» **AIM**:
Starting with the line that contains "Click the GET badge on /catalog" and continuing through the end of the items, write those lines again with "width" changed to "breadth" and nothing else altered. Leave the pictures out of your answer.

» **RECORDS SHOWN**:
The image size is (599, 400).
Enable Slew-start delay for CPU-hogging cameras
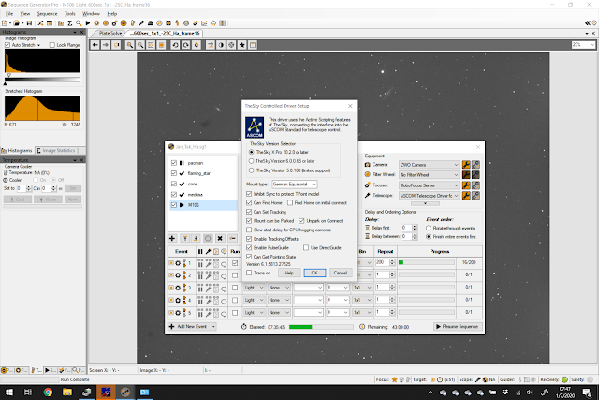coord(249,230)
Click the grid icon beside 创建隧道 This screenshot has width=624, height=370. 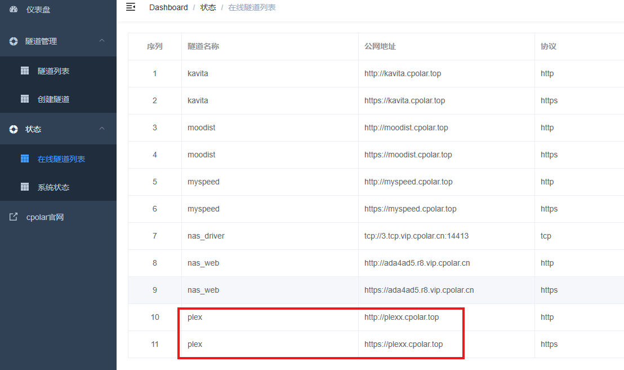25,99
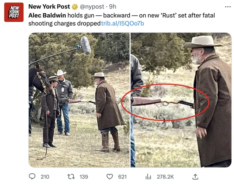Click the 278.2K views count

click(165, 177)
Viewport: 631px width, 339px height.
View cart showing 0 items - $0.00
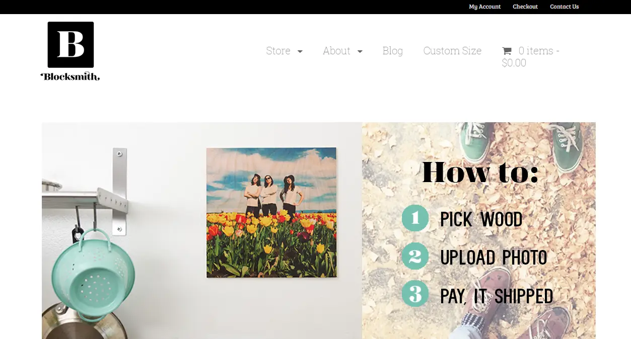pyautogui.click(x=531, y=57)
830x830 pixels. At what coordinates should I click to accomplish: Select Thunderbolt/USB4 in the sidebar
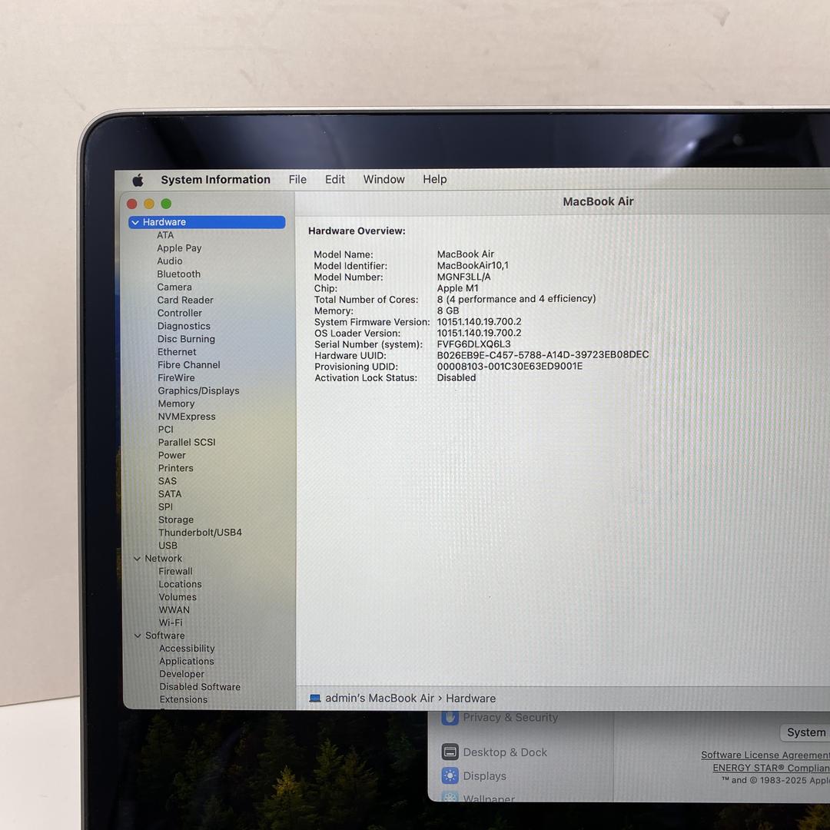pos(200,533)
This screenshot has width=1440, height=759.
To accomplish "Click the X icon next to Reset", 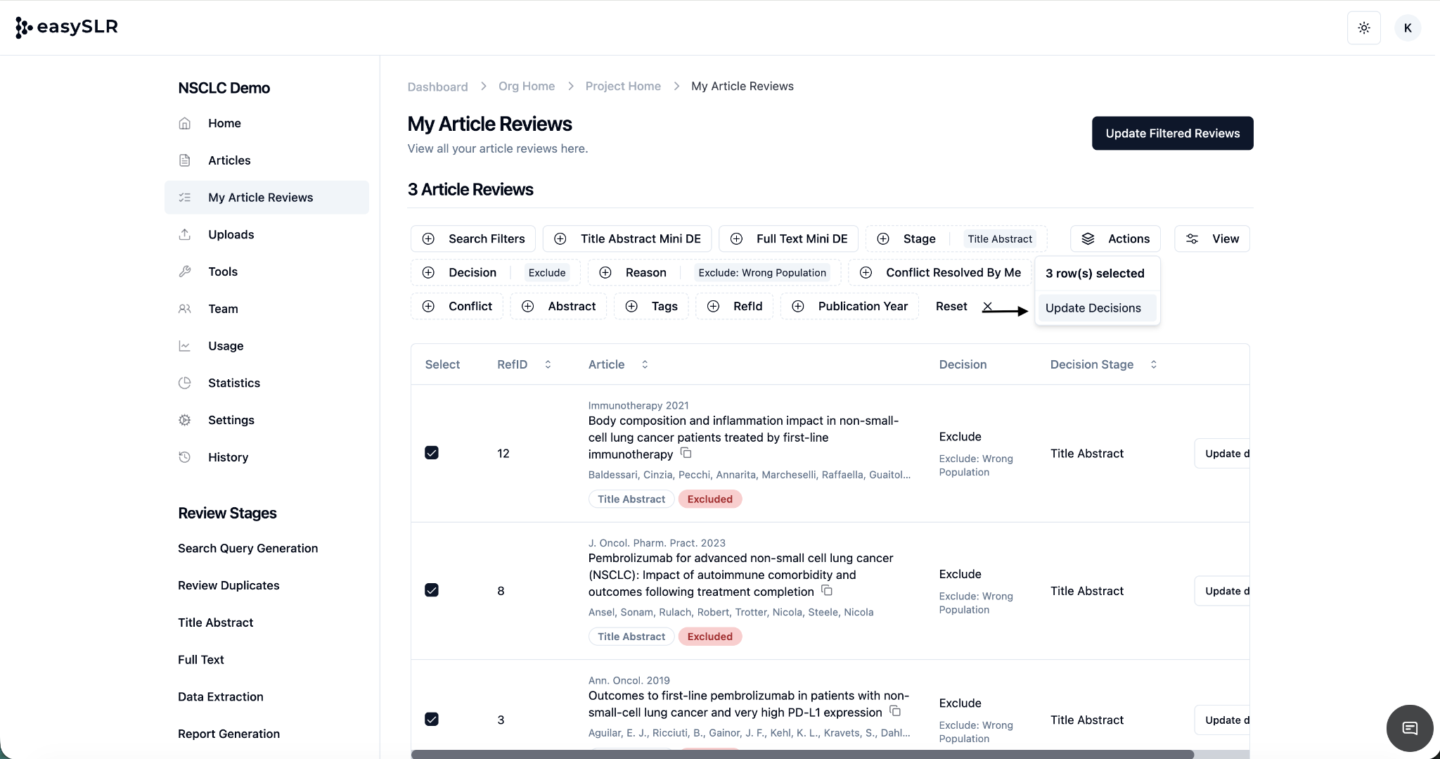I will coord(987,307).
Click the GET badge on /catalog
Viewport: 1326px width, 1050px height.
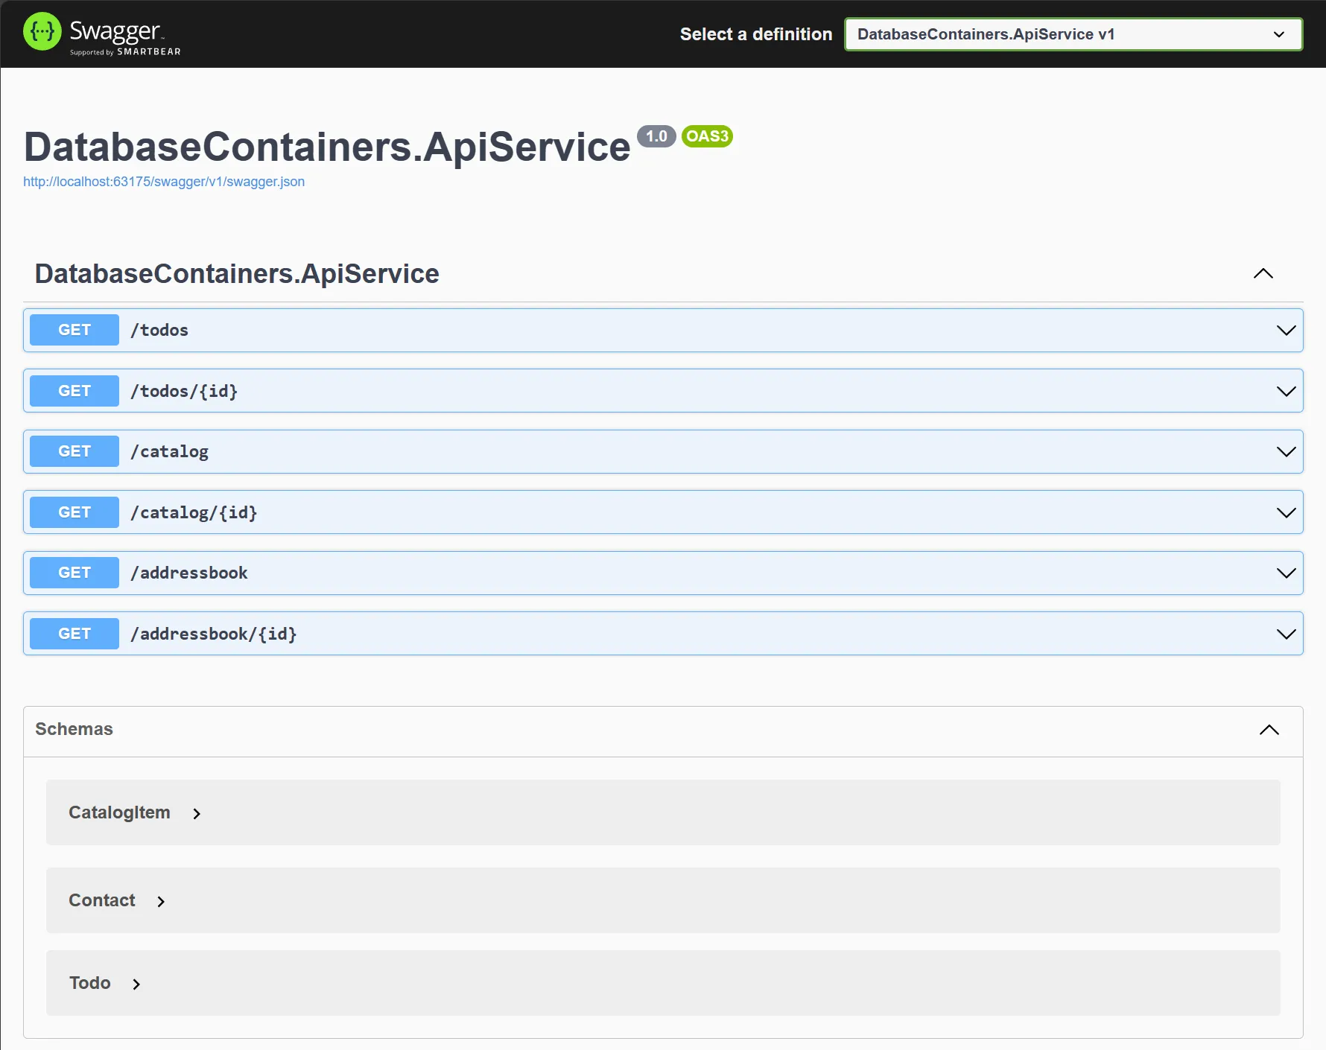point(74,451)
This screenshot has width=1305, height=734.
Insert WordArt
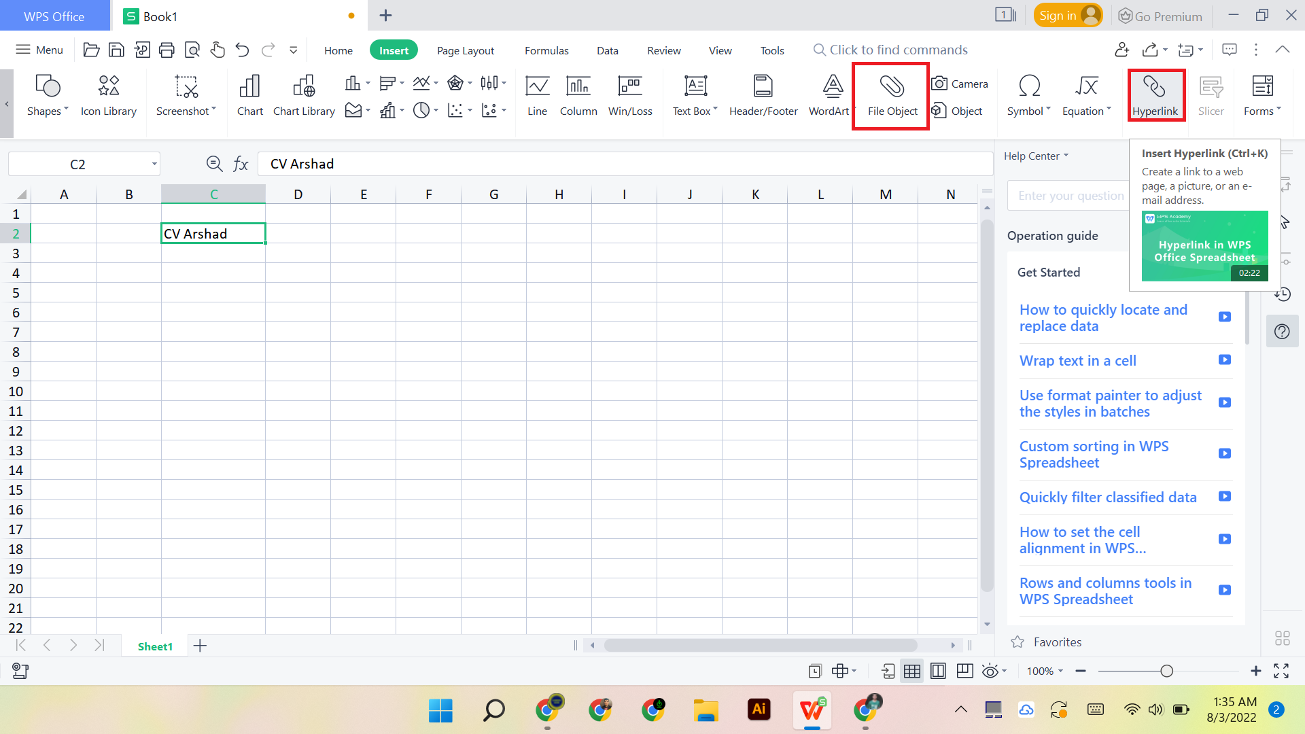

» **WORKED SOLUTION**:
Click the GET badge on /catalog
Viewport: 1326px breadth, 1050px height.
point(74,451)
This screenshot has breadth=1305, height=734.
Insert WordArt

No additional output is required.